Der Krieg in der Ukraine lässt die Preise für Energie drastisch steigen. Auch Lebensmittel werden teurer. Das bekommen vor allem ärmere Haushalte und Familien zu spüren. Die Bundesregierung sollte die Betroffenen stärker und vor allem zielgerichtet entlasten, meinen Sebastian Dullien und Silke Tober vom IMK. Die Preise für Gas und Öl hätten durch den Krieg „nicht nur einen neuen Schub bekommen, sondern eine neue Dimension erreicht“, so die Forschenden. Menschen mit knappem Budget litten darunter besonders, da unverzichtbare Ausgaben – etwa für Heizen oder Mobilität – bei ihnen einen größeren Anteil an den Gesamtausgaben ausmachen.
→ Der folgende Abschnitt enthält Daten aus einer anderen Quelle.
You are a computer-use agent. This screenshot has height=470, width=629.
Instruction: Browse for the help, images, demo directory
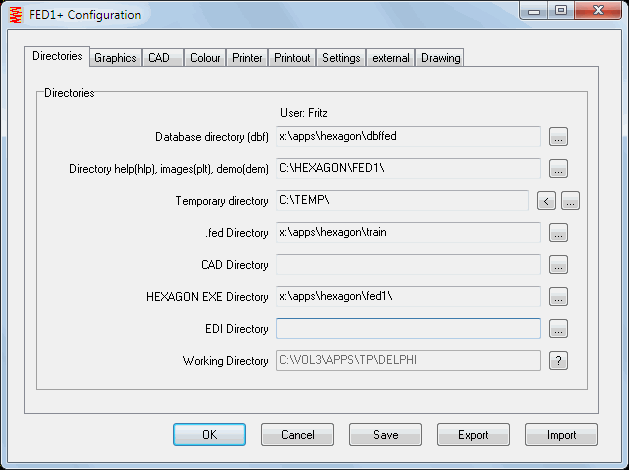click(x=559, y=168)
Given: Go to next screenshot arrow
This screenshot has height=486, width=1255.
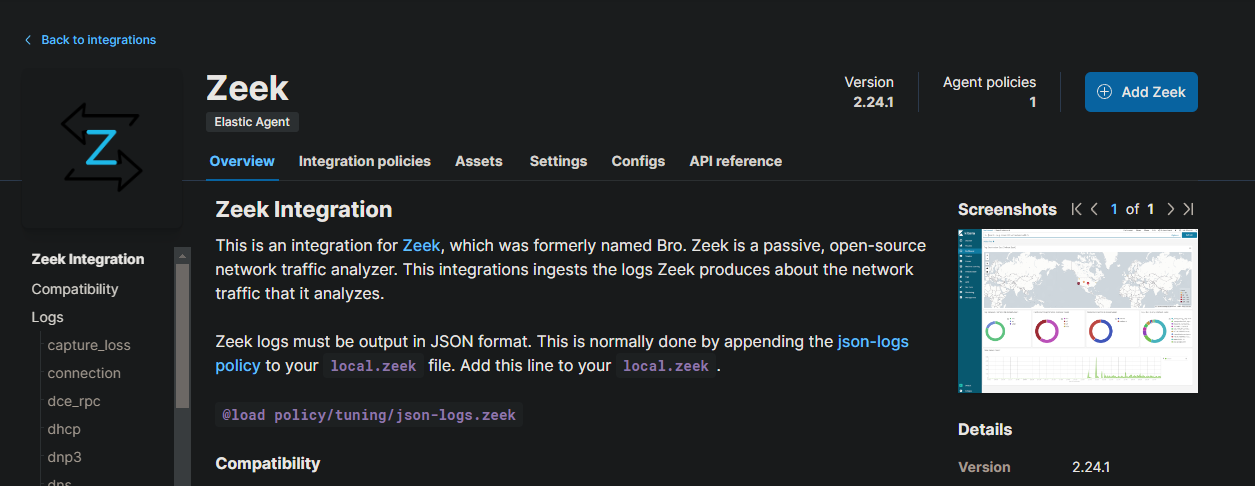Looking at the screenshot, I should tap(1170, 209).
Dass die Inflationsrate im Februar mit 5,1 Prozent wieder fast so hoch ausfiel wie im Dezember 2021, lag hauptsächlich am Anstieg der Energiepreise. Doch die Teuerung trifft nicht alle Haushalte gleich, wie ein Blick auf den IMK-Inflationsmonitor zeigt: Familien mit niedrigem oder mittlerem Einkommen sowie kinderlose Paare mit mittlerem Einkommen tragen aktuell die höchste Belastung. Gemessen an den für diese Haushaltstypen repräsentativen Warenkörben sind die Preise im Februar 2022 um 5,2 Prozent gestiegen. Bei Familien mit zwei Kindern und höherem Einkommen verteuerte sich der Warenkorb um 5,0 Prozent, für Alleinerziehende mit einem Kind und mittlerem Einkommen um 5,1 Prozent. Singles mit hohem Einkommen hatten dagegen mit 4,4 Prozent den geringsten Anstieg.
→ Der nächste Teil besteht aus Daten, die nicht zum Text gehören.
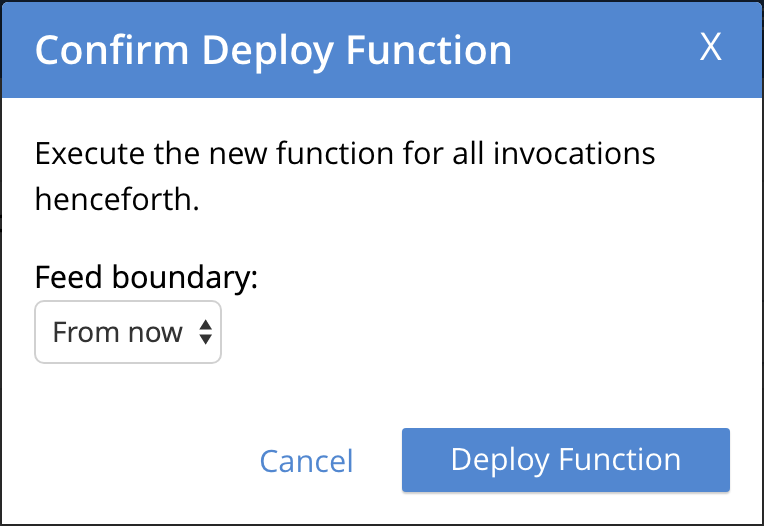764x526 pixels.
Task: Click the word "Deploy" in the dialog title
Action: click(x=253, y=50)
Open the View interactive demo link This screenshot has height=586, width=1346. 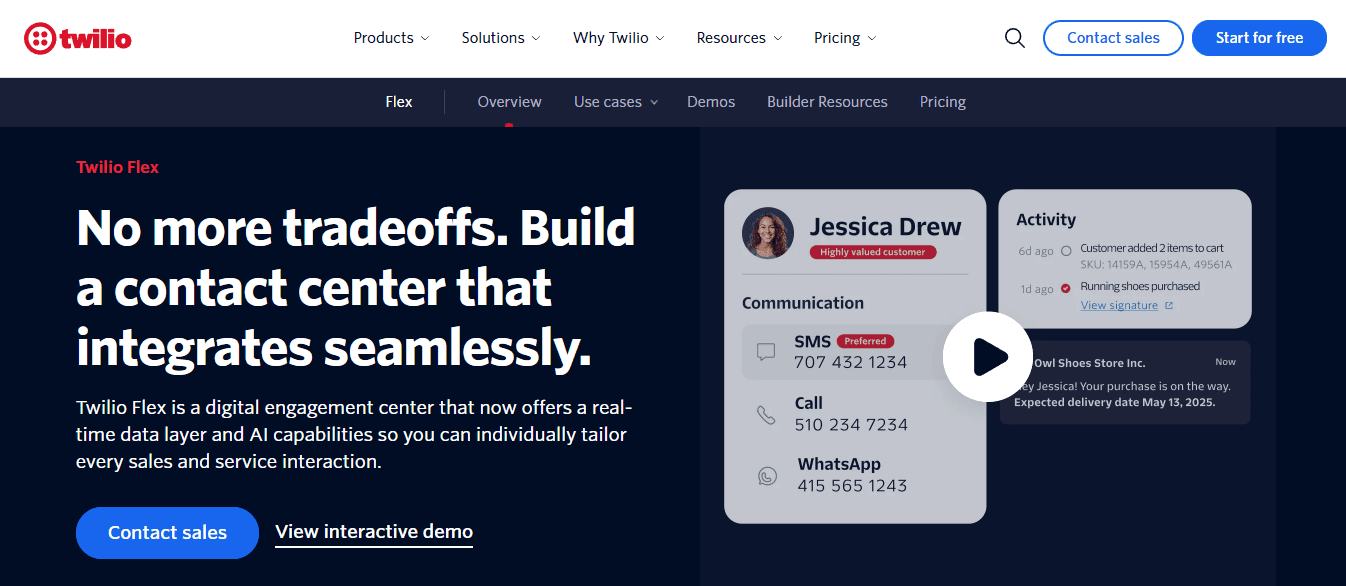[373, 531]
Die Zentralbank kann diesmal nicht helfen
Der Trend wird sich nach Ansicht von Dullien und Tober fortsetzen. Die Europäische Zentralbank (EZB), unter normalen Umständen erste Instanz bei der Kontrolle der Preisentwicklung, sei in der aktuellen Situation machtlos, betonen die Forschenden. Gegen Preisschocks, insbesondere solche, die aus dem Ausland kommen, habe die EZB keine geeigneten Instrumente. Zinserhöhungen könnten den Energiepreisanstieg nicht stoppen, stattdessen würden sie die Konjunktur weiter schwächen, was wiederum Arbeitsplätze kosten würde. Dullien und Tober sehen daher die Bundesregierung in der Pflicht. Zwar habe die Regierung bereits eine Reihe von Gegenmaßnahmen ergriffen – etwa die geplante Abschaffung der EEG-Umlage, die Anhebung der Pendlerpauschale, den Spritrabatt, höhere Freibeträge in der Steuererklärung und Direktzahlungen an alle Erwerbstätigen sowie Heizkostenzuschüsse an Geringverdienende. „Es hängt nun aber vom weiteren Verlauf der Energiepreise ab, inwieweit diese Zahlungen ausreichend sind, um die Belastungen insbesondere von Haushalten mit niedrigen Einkommen angemessen abzufedern“, so die Fachleute des IMK.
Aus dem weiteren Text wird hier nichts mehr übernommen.